* Required action
Print every entry again, precisely as written.

* Data
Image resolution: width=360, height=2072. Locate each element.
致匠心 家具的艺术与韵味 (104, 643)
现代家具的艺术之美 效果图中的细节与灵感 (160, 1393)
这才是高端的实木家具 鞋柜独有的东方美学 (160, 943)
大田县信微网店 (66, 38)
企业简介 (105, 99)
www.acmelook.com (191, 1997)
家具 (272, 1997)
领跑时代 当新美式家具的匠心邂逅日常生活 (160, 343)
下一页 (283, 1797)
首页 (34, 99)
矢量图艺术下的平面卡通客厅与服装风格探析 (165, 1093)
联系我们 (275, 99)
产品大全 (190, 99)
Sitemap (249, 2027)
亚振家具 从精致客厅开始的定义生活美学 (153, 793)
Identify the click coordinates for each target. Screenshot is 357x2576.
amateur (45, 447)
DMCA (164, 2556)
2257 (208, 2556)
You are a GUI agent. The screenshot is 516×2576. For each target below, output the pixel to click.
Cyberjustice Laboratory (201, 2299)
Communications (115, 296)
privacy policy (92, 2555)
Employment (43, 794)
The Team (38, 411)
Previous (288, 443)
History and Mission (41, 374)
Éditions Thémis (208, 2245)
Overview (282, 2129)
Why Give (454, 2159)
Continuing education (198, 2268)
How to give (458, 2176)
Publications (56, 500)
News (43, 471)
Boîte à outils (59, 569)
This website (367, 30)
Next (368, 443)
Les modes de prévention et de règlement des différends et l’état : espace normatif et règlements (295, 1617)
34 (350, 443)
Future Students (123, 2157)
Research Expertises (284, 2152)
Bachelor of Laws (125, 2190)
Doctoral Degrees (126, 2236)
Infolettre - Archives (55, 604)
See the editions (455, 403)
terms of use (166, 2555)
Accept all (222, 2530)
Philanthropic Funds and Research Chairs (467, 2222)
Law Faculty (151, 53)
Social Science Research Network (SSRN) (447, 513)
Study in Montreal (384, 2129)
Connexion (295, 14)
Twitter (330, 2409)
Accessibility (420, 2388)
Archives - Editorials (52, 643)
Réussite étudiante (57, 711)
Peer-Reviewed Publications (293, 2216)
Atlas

* Task output
Image resolution: width=360, height=2072. Locate each element.
致匠心 家具的艺术与韵味 (104, 643)
现代家具的艺术之美 效果图中的细节与灵感 (160, 1393)
这才是高端的实木家具 鞋柜独有的东方美学 (160, 943)
大田县信微网店 (66, 38)
企业简介 (105, 99)
www.acmelook.com (191, 1997)
家具 (272, 1997)
领跑时代 当新美式家具的匠心邂逅日常生活 (160, 343)
下一页 (283, 1797)
首页 (34, 99)
矢量图艺术下的平面卡通客厅与服装风格探析 (165, 1093)
联系我们 (275, 99)
产品大全 (190, 99)
Sitemap (249, 2027)
亚振家具 从精致客厅开始的定义生活美学 (153, 793)
Identify the click coordinates for each target. Screenshot is 357x2576.
amateur (45, 447)
DMCA (164, 2556)
2257 (208, 2556)
You are a GUI agent. The screenshot is 516×2576. For each target below, output the pixel to click.
Cyberjustice Laboratory (201, 2299)
Communications (115, 296)
privacy policy (92, 2555)
Employment (43, 794)
The Team (38, 411)
Previous (288, 443)
History and Mission (41, 374)
Éditions Thémis (208, 2245)
Overview (282, 2129)
Why Give (454, 2159)
Continuing education (198, 2268)
How to give (458, 2176)
Publications (56, 500)
News (43, 471)
Boîte à outils (59, 569)
This website (367, 30)
Next (368, 443)
Les modes de prévention et de règlement des différends et l’état : espace normatif et règlements (295, 1617)
34 (350, 443)
Future Students (123, 2157)
Research Expertises (284, 2152)
Bachelor of Laws (125, 2190)
Doctoral Degrees (126, 2236)
Infolettre - Archives (55, 604)
See the editions (455, 403)
terms of use (166, 2555)
Accept all (222, 2530)
Philanthropic Funds and Research Chairs (467, 2222)
Law Faculty (151, 53)
Social Science Research Network (SSRN) (447, 513)
Study in Montreal (384, 2129)
Connexion (295, 14)
Twitter (330, 2409)
Accessibility (420, 2388)
Archives - Editorials (52, 643)
Réussite étudiante (57, 711)
Peer-Reviewed Publications (293, 2216)
Atlas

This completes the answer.